Sancerre Domaine Thomas et Fils Ultimus 2006 - all lime soil and 50-70 year old vines, this wine was fussed over and it shows, the body super creamy. Recommended. At the Wine House.

Quincy Jean-Claude Roux 2006 - This was smokier than most of the Quincy, and my favorite.

Pouilly Fumé Claude Michot Les Berthiers 2006 - Very fragrant with stones and flint. Lemony tartness dominates.

Nice Video about the 13 Grapes of Chateauneuf du Pape

Fabrice Just a quick link to a video sent to me by my friend Fabrice who has the amazing job of sommelier for the Perrin's at Beacuastel.

13 Grapes of Chateauneuf du Pape

Enjoy!

The Sweet In & Out Hendrick's Martini

Dirty_hendricks Tonight, I wanted a nice bone-dry Hendrick's martini and was out of white vermouth! I've known about "perfect" martinis for years --1/2 sweet and 1/2 dry vermouth, but I decided to try a variation of my normal 'in-and-out Martini" by using sweet vermouth to coat the ice instead. It is a really wonderful combination and the cucumber garnish brings out the magic of the cuke infusion of Hendrick's.

Hendrick's Sweet In & Out

Fill a cocktail shaker with as much ice as will fit in your old-fashioned glass. Toss in a big splash of red vermouth (I used Martini and Rossi) and stir vigorously to coat the ice. Dump out the sweet vermouth and add 2-1/2 oz. of Hendrick's Gin. Stir with your bar spoon and pour into an old-fashioned. Garnish with a wedge of cucumber or two. (a word to the wise...if you want to serve this over ice, eat the cucumber pretty quickly as it turns very icy quickly!) Yum!

WBW#43: Comfort Wines: Olson Ogden Syrah 2005

2005_son_countr Wine Blogging Wednesday #44 Comfort Wines

This month's theme, thanks to Joel at Wine Life Today, has been surprisingly thought provoking. For the last week, I've been wondering what makes a wine comforting. Is it a wine you want to  sink your nose in after a bad day? Or a wine that sparks with nostalgia? Is it fatty and plump like a mature merlot, or is it to be lean and leggy, like a great Loire white?

Ultimately, I decided that for me, a wine that is pure comfort should be that reliable bottle that you can count on to be consistently great each time you open it. It should be round and complete with the edges artfully sanded off. Certainly, it should be a wine you are always proud to serve.
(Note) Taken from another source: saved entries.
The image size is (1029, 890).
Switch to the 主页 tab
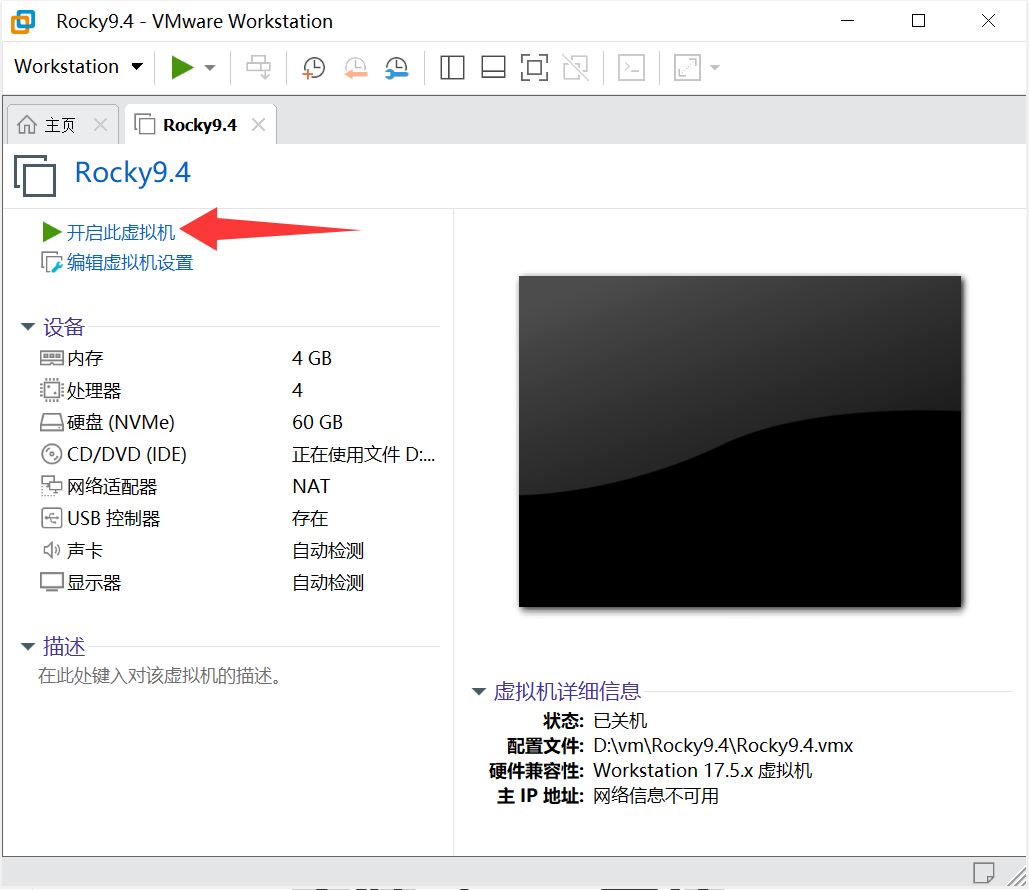(60, 125)
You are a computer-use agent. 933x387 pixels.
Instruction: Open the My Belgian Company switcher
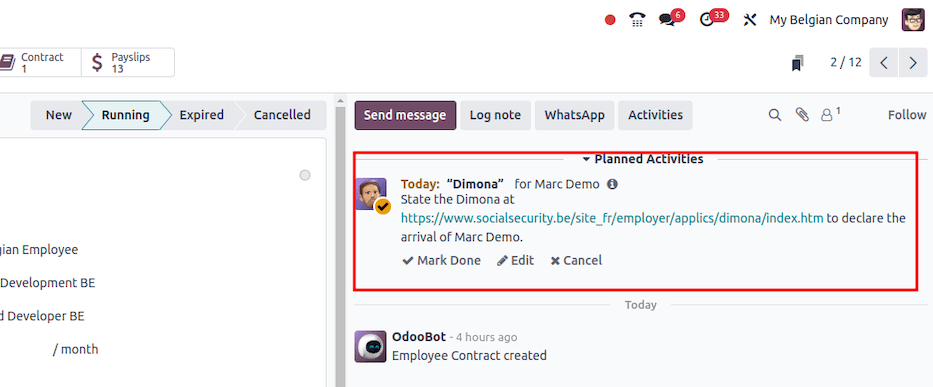pyautogui.click(x=829, y=20)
And, of course, it should be just plain delicious.

As I picked though my cellar looking for something to fill the bill, I had two immediate thoughts. My first reaction was to grab a great mature zinfandel. I had a 2000 Tin Barn Jensen Vineyards in my hands. Good zinfandel was the first thing I started to collect, the first wines I bought futures in, and despite my wandering eonophilic eye --tempted by the fruit of other grapes, I still maintain a large supply of excellent zins.
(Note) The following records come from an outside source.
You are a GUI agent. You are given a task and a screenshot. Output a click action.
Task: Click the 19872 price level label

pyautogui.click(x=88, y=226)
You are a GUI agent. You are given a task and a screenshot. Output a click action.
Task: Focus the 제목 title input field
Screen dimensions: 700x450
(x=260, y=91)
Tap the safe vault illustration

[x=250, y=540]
But alas, WBW is a weeknight event and the thought of having leftover Tin Barn made me shudder. So I grabbed something else that fit the bill perfectly. Sonoma County Syrah.

2005 Olson Ogden Syrah, Sonoma

Tim Olson makes a quintessential American Syrah. In this case American is a euphemism for tastefully oaked. Though I do occasionally look downunder for a bit of Shiraz, most of the non-American syrah I drink is French, and the vast majority of the French syrah I drink is made in giant wood or cement foudres and rarely touches oak. The lack of oak, especially Southern Rhônes, yields the angularity I often seek out for the spark of interest, not necessarily pure comfort.

On the nose, there is a bramble character to it, --both the berry and a bit of stem, along with a controlled whiff of toasted vanilla from the 17% new French Oak treatment. The mouth feel is round with just the right balance between fruit and acid, so it avoids flabbiness.   148 cases made. Around $25.00 US.

Find this wine, buy it, drink it, and be comforted by it.

As an aside, I was thrilled to read in their new blog that they have moved their operations back to Sebastapol, near my friend Fred Scherrer's winery.